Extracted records
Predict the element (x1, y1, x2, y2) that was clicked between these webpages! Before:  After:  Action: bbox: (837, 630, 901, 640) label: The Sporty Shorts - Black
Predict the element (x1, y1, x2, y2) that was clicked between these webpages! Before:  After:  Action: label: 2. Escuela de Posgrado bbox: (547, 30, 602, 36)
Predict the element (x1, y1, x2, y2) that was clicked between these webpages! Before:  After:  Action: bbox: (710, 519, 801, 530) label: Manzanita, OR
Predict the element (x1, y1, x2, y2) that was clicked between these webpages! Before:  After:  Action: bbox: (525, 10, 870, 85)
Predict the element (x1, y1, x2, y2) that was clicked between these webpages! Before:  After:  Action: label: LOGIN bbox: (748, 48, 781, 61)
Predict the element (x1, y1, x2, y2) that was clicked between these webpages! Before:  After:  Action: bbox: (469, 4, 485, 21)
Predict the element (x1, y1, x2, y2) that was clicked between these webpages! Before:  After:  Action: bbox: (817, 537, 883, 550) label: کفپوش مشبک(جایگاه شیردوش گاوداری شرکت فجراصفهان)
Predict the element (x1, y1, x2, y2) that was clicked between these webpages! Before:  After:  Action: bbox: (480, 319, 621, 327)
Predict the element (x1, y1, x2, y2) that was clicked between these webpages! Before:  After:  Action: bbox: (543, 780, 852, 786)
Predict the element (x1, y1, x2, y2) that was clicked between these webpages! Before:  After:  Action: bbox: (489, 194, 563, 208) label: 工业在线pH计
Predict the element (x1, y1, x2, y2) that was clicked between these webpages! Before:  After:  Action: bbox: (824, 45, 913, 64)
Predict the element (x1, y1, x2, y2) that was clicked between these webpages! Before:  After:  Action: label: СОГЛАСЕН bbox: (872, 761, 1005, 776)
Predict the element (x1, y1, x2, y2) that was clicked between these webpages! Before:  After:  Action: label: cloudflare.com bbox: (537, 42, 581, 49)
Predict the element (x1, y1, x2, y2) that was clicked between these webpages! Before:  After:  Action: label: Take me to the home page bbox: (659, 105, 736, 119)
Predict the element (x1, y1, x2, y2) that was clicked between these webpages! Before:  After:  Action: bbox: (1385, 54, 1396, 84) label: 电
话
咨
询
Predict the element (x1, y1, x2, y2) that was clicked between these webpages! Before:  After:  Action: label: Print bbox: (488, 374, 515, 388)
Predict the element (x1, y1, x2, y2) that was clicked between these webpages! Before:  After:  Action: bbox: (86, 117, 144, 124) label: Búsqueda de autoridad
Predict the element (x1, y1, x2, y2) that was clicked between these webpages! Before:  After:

▶ _Aim_
Reproduce the records above line for line, without any alteration.

▶ _Task answer_
Predict the element (x1, y1, x2, y2) that was clicked between these webpages! Before:  After:  Action: bbox: (837, 630, 901, 640) label: The Sporty Shorts - Black
Predict the element (x1, y1, x2, y2) that was clicked between these webpages! Before:  After:  Action: label: 2. Escuela de Posgrado bbox: (547, 30, 602, 36)
Predict the element (x1, y1, x2, y2) that was clicked between these webpages! Before:  After:  Action: bbox: (710, 519, 801, 530) label: Manzanita, OR
Predict the element (x1, y1, x2, y2) that was clicked between these webpages! Before:  After:  Action: bbox: (525, 10, 870, 85)
Predict the element (x1, y1, x2, y2) that was clicked between these webpages! Before:  After:  Action: label: LOGIN bbox: (748, 48, 781, 61)
Predict the element (x1, y1, x2, y2) that was clicked between these webpages! Before:  After:  Action: bbox: (469, 4, 485, 21)
Predict the element (x1, y1, x2, y2) that was clicked between these webpages! Before:  After:  Action: bbox: (817, 537, 883, 550) label: کفپوش مشبک(جایگاه شیردوش گاوداری شرکت فجراصفهان)
Predict the element (x1, y1, x2, y2) that was clicked between these webpages! Before:  After:  Action: bbox: (480, 319, 621, 327)
Predict the element (x1, y1, x2, y2) that was clicked between these webpages! Before:  After:  Action: bbox: (543, 780, 852, 786)
Predict the element (x1, y1, x2, y2) that was clicked between these webpages! Before:  After:  Action: bbox: (489, 194, 563, 208) label: 工业在线pH计
Predict the element (x1, y1, x2, y2) that was clicked between these webpages! Before:  After:  Action: bbox: (824, 45, 913, 64)
Predict the element (x1, y1, x2, y2) that was clicked between these webpages! Before:  After:  Action: label: СОГЛАСЕН bbox: (872, 761, 1005, 776)
Predict the element (x1, y1, x2, y2) that was clicked between these webpages! Before:  After:  Action: label: cloudflare.com bbox: (537, 42, 581, 49)
Predict the element (x1, y1, x2, y2) that was clicked between these webpages! Before:  After:  Action: label: Take me to the home page bbox: (659, 105, 736, 119)
Predict the element (x1, y1, x2, y2) that was clicked between these webpages! Before:  After:  Action: bbox: (1385, 54, 1396, 84) label: 电
话
咨
询
Predict the element (x1, y1, x2, y2) that was clicked between these webpages! Before:  After:  Action: label: Print bbox: (488, 374, 515, 388)
Predict the element (x1, y1, x2, y2) that was clicked between these webpages! Before:  After:  Action: bbox: (86, 117, 144, 124) label: Búsqueda de autoridad
Predict the element (x1, y1, x2, y2) that was clicked between these webpages! Before:  After:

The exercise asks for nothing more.